Given instruction
Please copy these items line for line, with no changes.

(Records from a data source)
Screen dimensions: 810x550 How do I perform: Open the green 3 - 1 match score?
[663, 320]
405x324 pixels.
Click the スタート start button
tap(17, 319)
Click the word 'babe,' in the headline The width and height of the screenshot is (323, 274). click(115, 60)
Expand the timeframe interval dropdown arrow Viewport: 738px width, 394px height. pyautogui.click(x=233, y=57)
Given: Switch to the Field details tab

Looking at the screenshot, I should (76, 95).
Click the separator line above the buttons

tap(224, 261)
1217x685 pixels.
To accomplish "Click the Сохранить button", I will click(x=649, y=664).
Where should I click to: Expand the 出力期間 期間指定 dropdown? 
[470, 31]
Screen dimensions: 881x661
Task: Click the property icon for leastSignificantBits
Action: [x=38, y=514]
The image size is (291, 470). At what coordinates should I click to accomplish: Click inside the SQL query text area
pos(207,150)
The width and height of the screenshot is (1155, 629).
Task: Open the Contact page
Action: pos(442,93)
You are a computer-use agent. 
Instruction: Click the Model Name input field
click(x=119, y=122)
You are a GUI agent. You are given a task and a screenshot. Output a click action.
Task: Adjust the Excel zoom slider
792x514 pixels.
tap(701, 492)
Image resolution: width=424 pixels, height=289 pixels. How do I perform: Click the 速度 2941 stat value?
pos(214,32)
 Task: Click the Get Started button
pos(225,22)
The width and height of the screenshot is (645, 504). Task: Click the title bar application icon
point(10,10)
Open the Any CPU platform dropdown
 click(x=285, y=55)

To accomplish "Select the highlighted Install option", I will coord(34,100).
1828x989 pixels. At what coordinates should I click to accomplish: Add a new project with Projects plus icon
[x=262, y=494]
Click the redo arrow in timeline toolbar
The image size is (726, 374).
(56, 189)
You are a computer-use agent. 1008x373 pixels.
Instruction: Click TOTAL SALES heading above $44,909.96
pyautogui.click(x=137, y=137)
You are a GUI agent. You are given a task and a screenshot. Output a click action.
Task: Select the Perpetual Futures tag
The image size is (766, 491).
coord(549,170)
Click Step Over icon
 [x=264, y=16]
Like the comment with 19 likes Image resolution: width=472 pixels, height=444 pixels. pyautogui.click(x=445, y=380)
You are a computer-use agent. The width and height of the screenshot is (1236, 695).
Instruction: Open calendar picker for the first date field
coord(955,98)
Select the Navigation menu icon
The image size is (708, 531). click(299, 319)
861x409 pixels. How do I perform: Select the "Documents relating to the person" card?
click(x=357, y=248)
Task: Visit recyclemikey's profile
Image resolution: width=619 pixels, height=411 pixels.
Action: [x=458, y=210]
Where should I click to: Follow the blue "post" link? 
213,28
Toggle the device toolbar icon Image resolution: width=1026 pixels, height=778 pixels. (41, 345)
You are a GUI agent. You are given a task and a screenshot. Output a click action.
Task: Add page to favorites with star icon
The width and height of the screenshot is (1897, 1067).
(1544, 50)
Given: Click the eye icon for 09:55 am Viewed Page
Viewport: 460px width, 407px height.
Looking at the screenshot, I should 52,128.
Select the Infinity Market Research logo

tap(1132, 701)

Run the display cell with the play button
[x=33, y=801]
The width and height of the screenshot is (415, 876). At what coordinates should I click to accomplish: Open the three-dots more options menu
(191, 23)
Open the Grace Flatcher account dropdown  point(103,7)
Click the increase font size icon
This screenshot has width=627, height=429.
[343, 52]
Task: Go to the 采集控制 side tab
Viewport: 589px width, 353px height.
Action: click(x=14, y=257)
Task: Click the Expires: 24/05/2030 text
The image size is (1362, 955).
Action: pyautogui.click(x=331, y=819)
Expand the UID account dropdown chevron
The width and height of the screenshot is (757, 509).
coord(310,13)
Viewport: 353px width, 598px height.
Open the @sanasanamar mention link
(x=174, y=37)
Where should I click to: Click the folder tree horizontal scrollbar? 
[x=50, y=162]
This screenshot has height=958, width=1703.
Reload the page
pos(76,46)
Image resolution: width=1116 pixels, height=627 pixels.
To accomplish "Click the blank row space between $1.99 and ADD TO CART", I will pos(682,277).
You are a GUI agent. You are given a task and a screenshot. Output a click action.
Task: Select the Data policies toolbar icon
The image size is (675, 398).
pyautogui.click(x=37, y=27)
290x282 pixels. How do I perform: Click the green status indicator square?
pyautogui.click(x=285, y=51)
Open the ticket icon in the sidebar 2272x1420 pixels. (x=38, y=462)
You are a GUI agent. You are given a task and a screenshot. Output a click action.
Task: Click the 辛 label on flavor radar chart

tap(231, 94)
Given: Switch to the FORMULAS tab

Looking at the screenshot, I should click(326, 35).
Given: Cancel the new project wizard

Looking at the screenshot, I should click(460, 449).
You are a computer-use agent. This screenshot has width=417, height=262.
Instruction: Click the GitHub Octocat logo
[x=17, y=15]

Response
Screen dimensions: 810x550 How do I perform: Open the green 3 - 1 match score?
[663, 320]
405x324 pixels.
Click the スタート start button
tap(17, 319)
Click the word 'babe,' in the headline The width and height of the screenshot is (323, 274). click(115, 60)
Expand the timeframe interval dropdown arrow Viewport: 738px width, 394px height. pyautogui.click(x=233, y=57)
Given: Switch to the Field details tab

Looking at the screenshot, I should (76, 95).
Click the separator line above the buttons

tap(224, 261)
1217x685 pixels.
To accomplish "Click the Сохранить button", I will click(x=649, y=664).
Where should I click to: Expand the 出力期間 期間指定 dropdown? 
[470, 31]
Screen dimensions: 881x661
Task: Click the property icon for leastSignificantBits
Action: [x=38, y=514]
The image size is (291, 470). At what coordinates should I click to accomplish: Click inside the SQL query text area
pos(207,150)
The width and height of the screenshot is (1155, 629).
Task: Open the Contact page
Action: pos(442,93)
You are a computer-use agent. 
Instruction: Click the Model Name input field
click(x=119, y=122)
You are a GUI agent. You are given a task and a screenshot. Output a click action.
Task: Adjust the Excel zoom slider
792x514 pixels.
tap(701, 492)
Image resolution: width=424 pixels, height=289 pixels. How do I perform: Click the 速度 2941 stat value?
pos(214,32)
 Task: Click the Get Started button
pos(225,22)
The width and height of the screenshot is (645, 504). Task: Click the title bar application icon
point(10,10)
Open the Any CPU platform dropdown
 click(x=285, y=55)

To accomplish "Select the highlighted Install option", I will coord(34,100).
1828x989 pixels. At what coordinates should I click to accomplish: Add a new project with Projects plus icon
[x=262, y=494]
Click the redo arrow in timeline toolbar
The image size is (726, 374).
(56, 189)
You are a computer-use agent. 1008x373 pixels.
Instruction: Click TOTAL SALES heading above $44,909.96
pyautogui.click(x=137, y=137)
You are a GUI agent. You are given a task and a screenshot. Output a click action.
Task: Select the Perpetual Futures tag
The image size is (766, 491).
coord(549,170)
Click Step Over icon
 [x=264, y=16]
Like the comment with 19 likes Image resolution: width=472 pixels, height=444 pixels. pyautogui.click(x=445, y=380)
You are a computer-use agent. The width and height of the screenshot is (1236, 695).
Instruction: Open calendar picker for the first date field
coord(955,98)
Select the Navigation menu icon
The image size is (708, 531). click(299, 319)
861x409 pixels. How do I perform: Select the "Documents relating to the person" card?
click(x=357, y=248)
Task: Visit recyclemikey's profile
Image resolution: width=619 pixels, height=411 pixels.
Action: [x=458, y=210]
Where should I click to: Follow the blue "post" link? 
213,28
Toggle the device toolbar icon Image resolution: width=1026 pixels, height=778 pixels. (41, 345)
You are a GUI agent. You are given a task and a screenshot. Output a click action.
Task: Add page to favorites with star icon
The width and height of the screenshot is (1897, 1067).
(1544, 50)
Given: Click the eye icon for 09:55 am Viewed Page
Viewport: 460px width, 407px height.
Looking at the screenshot, I should 52,128.
Select the Infinity Market Research logo

tap(1132, 701)

Run the display cell with the play button
[x=33, y=801]
The width and height of the screenshot is (415, 876). At what coordinates should I click to accomplish: Open the three-dots more options menu
(191, 23)
Open the Grace Flatcher account dropdown  point(103,7)
Click the increase font size icon
This screenshot has width=627, height=429.
[343, 52]
Task: Go to the 采集控制 side tab
Viewport: 589px width, 353px height.
Action: click(x=14, y=257)
Task: Click the Expires: 24/05/2030 text
The image size is (1362, 955).
Action: pyautogui.click(x=331, y=819)
Expand the UID account dropdown chevron
The width and height of the screenshot is (757, 509).
coord(310,13)
Viewport: 353px width, 598px height.
Open the @sanasanamar mention link
(x=174, y=37)
Where should I click to: Click the folder tree horizontal scrollbar? 
[x=50, y=162]
This screenshot has height=958, width=1703.
Reload the page
pos(76,46)
Image resolution: width=1116 pixels, height=627 pixels.
To accomplish "Click the blank row space between $1.99 and ADD TO CART", I will pos(682,277).
You are a GUI agent. You are given a task and a screenshot. Output a click action.
Task: Select the Data policies toolbar icon
The image size is (675, 398).
pyautogui.click(x=37, y=27)
290x282 pixels. How do I perform: Click the green status indicator square?
pyautogui.click(x=285, y=51)
Open the ticket icon in the sidebar 2272x1420 pixels. (x=38, y=462)
You are a GUI agent. You are given a task and a screenshot. Output a click action.
Task: Click the 辛 label on flavor radar chart

tap(231, 94)
Given: Switch to the FORMULAS tab

Looking at the screenshot, I should click(326, 35).
Given: Cancel the new project wizard

Looking at the screenshot, I should click(460, 449).
You are a computer-use agent. This screenshot has width=417, height=262.
Instruction: Click the GitHub Octocat logo
[x=17, y=15]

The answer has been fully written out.